Portia kept trying to solve whatever was wrong. But that ended when Gram stepped around her and headed for the back door of The Glass Kitchen.

“Where are you going?”

Gram didn’t retrieve her handbag or keys. There was nothing Portia could take away to keep her from leaving.

“Gram, you can’t leave!”

Gram didn’t listen. She walked out the door, Portia following, pleading, “Gram, where are you going?”

But what Portia hadn’t expected was that her grandmother would stop abruptly underneath the suddenly stormy Texas sky and raise her hands high. Lightning came down like the crack of God’s hand, quick and reaching, striking Gram.

Shock, along with electricity, surged through Portia, knocking her off her feet like a rag doll thrown to the dirt by an angry child. Her blouse ripped at the shoulder, blood marking the white material like a brand.

The rest was a blur—people hurrying to them, the ambulance screaming into the yard. What stood out was that Portia knew she was responsible. If only she hadn’t cooked the meal. If only she had set the table for two instead of one. If only she hadn’t allowed her grandmother to walk out the door. If only she had never had even a glimpse of the knowing.

But
if onlys
didn’t change anything. Gram was gone, all because of a meal Portia hadn’t even begun to understand but had prepared.

Standing in the dirt lot, The Glass Kitchen behind her, Portia promised herself she wouldn’t cook again.

A month later, she married Robert, then began shaping herself into the perfect Texas politician’s wife, erasing everything she could of herself until she was a blank slate of polite smiles and innocuous conversation. She slammed the lid shut on the knowing.

And became normal.

 

Second Course

Soup

Crab and Sweet Corn Chowder

 

Two

T
HE SOUND OF TRAFFIC
woke Portia.

Minutes ticked by before she realized where she was. New York City, on the Upper West Side, in the garden apartment of Great-aunt Evie’s old town house, three years after her wedding, a month after her divorce from Robert Baleau.

Portia rolled over, covering her head with the pillow.

For the last three years, she had closed the door on visions of food until she had practically forgotten her unnerving ability was there. She’d worked hard to be like everyone else.

To be normal.

She groaned into the pillow. The only way she could be called normal was if normal meant stupid, not to mention naive. Why hadn’t she realized that her husband didn’t want her anymore? Why hadn’t she figured out that the only real reason he wanted her at all was to make him seem more appealing to voters? More than that, why hadn’t she known he would be so callous in getting rid of her after he’d come home and told her he wanted a divorce?

Not long after Robert had secured his place in politics, the supposedly good Christian politican developed a wandering eye, or maybe just gave in to it. Naturally, she had been the last to hear the whispers. But what she definitely hadn’t heard until after the divorce papers were set in front of her was that the real reason he needed a divorce was because he had gotten one of his aides pregnant.

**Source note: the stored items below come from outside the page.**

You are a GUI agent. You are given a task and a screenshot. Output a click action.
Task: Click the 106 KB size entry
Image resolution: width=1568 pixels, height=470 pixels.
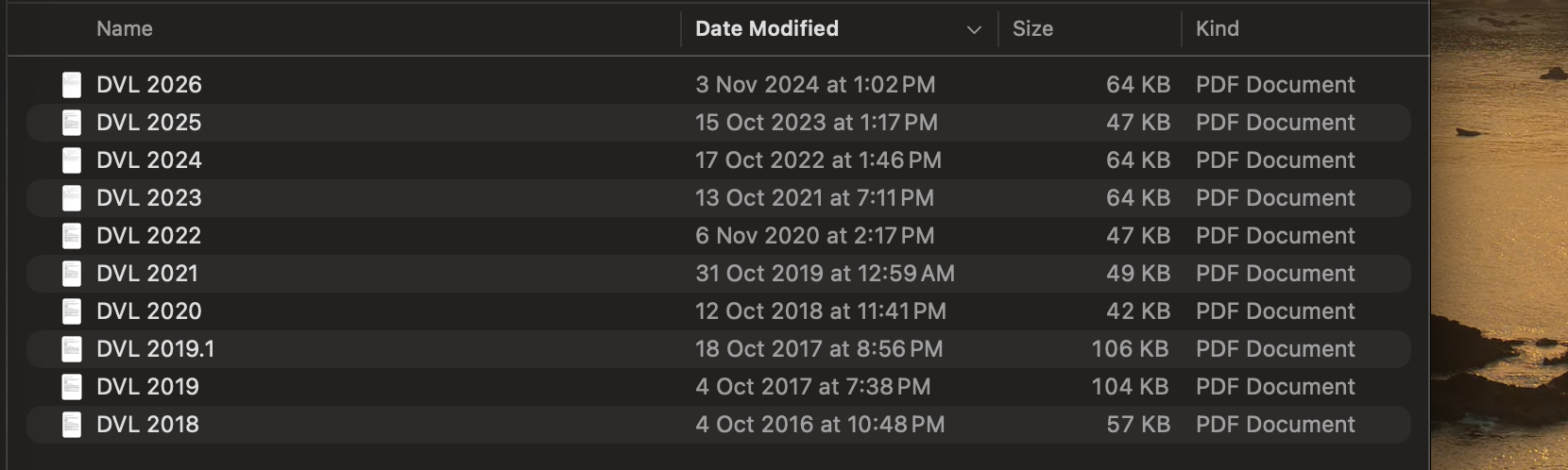pos(1130,349)
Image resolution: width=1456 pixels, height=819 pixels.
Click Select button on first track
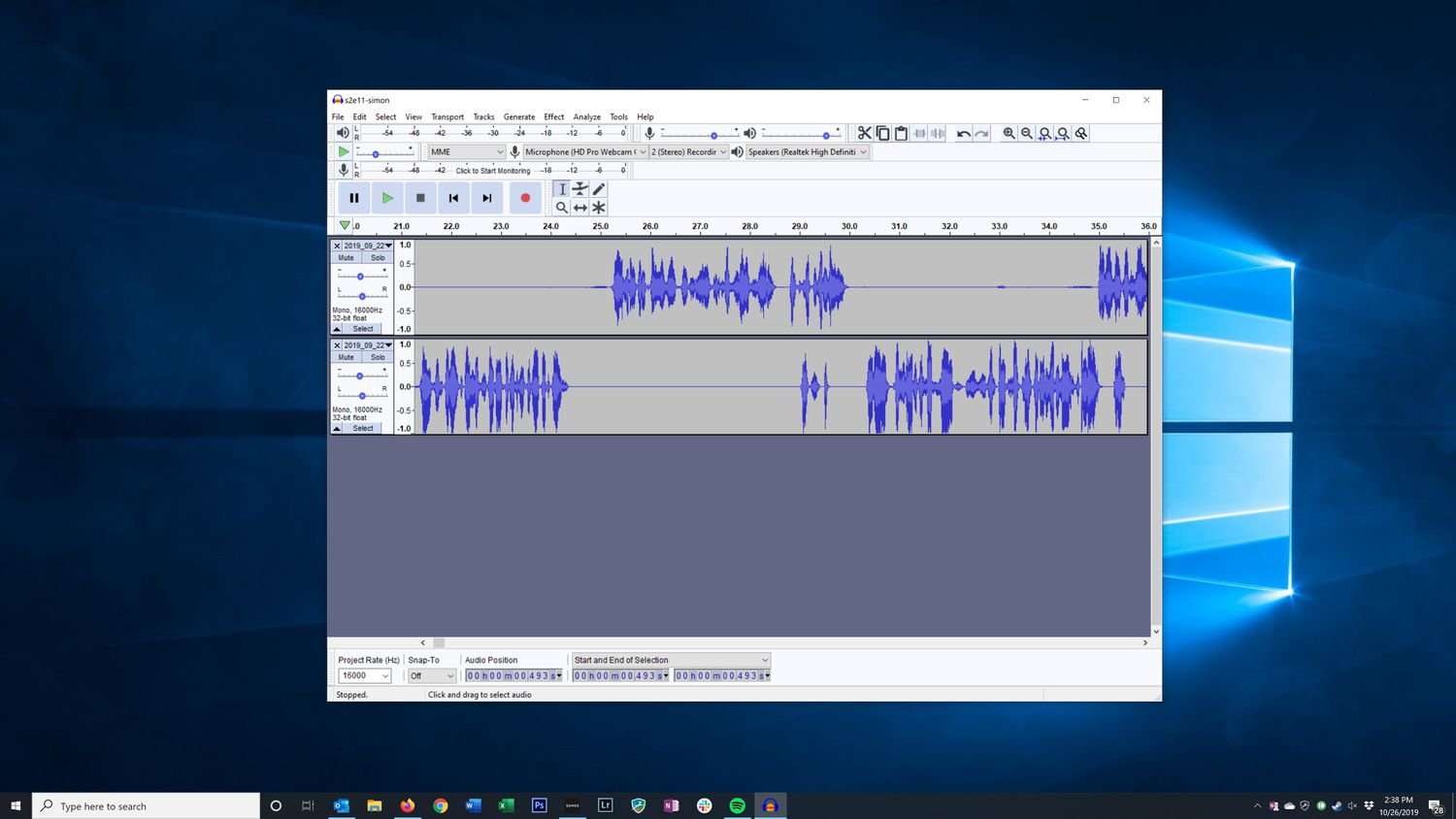coord(363,329)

When the surprisingly quick divorce came through, she had fled Texas in a storm of devastation and betrayal, finding herself shipwrecked on the island of Manhattan, with nothing more than the two hastily packed suitcases and her grandmother’s cherished Glass Kitchen cookbooks—thrown in even though she didn’t want them.

Rolling back over, she tossed the pillow aside. She had arrived in New York City a month ago, but she had been in Great-aunt Evie’s town house only since late last night, using an old key she had kept on her key chain. Before Evie had died, she had divided the town house up into three apartments, two of which she had rented out for income. Upon her death, one apartment had gone to each of the sisters.

Cordelia and Olivia had sold their floors. Before the divorce, Robert had wanted to sell her floor, too, with the garden out back, but she had never signed the contract. Thank God. While she was having a hard time imagining herself living in New York City, she wasn’t crazy. Staying in Texas, where Robert and his pregnant new wife had already started to rule her world, was an awful thought. Here in New York, she had something of her own. Everything was going as well as could be expected, given that her bank account was nearly as bare as Great-aunt Evie’s kitchen cupboards.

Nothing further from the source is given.